Of course, these theoretical explorations have some limits. While the idea of LO-shot learning should transfer to more complex algorithms, the task of engineering the soft-labeled examples grows substantially harder. The kNN algorithm is interpretable and visual, making it possible for humans to design the labels; neural networks are complicated and impenetrable, meaning the same may not be true. Data distillation, which works for designing soft-labelled examples for neural networks, also has a major disadvantage: it requires you to start with a giant data set in order to shrink it down to something more efficient.
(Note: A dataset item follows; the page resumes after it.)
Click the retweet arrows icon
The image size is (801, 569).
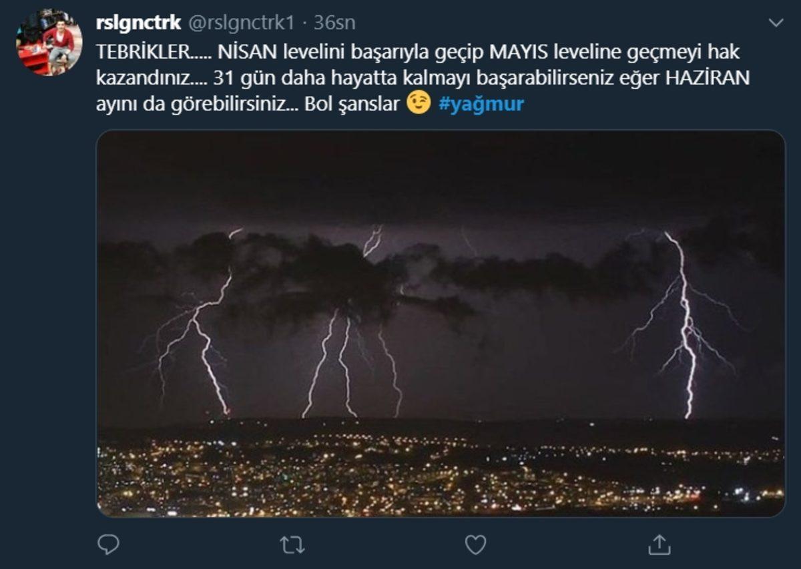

Sucholutsky says he’s now working on figuring out other ways to engineer these tiny synthetic data sets – whether that means designing them by hand or with another algorithm. Despite these additional research challenges, however, the paper provides the theoretical foundations for LO-shot learning.
“The conclusion is depending on what kind of data sets you have, you can probably get massive efficiency gains,” he says.
This is what most interests Tongzhou Wang, an MIT PhD student who led the earlier research on data distillation.
“The paper builds upon a really novel and important goal: learning powerful models from small data sets,” he says of Sucholutsky’s contribution.
Ryan Khurana, a researcher at the Montreal AI Ethics Institute, echoes this sentiment: “Most significantly, ‘less than one’-shot learning would radically reduce data requirements for getting a functioning model built.” This could make AI more accessible to companies and industries that have thus far been hampered by the field’s data requirements. It could also improve data privacy, because less information would have to be extracted from individuals to train useful models.
Sucholutsky emphasizes that the research is still early, but he is excited. Every time he begins presenting his paper to fellow researchers, their initial reaction is to say that the idea is impossible, he says. When they suddenly realize it isn’t, it opens up a whole new world.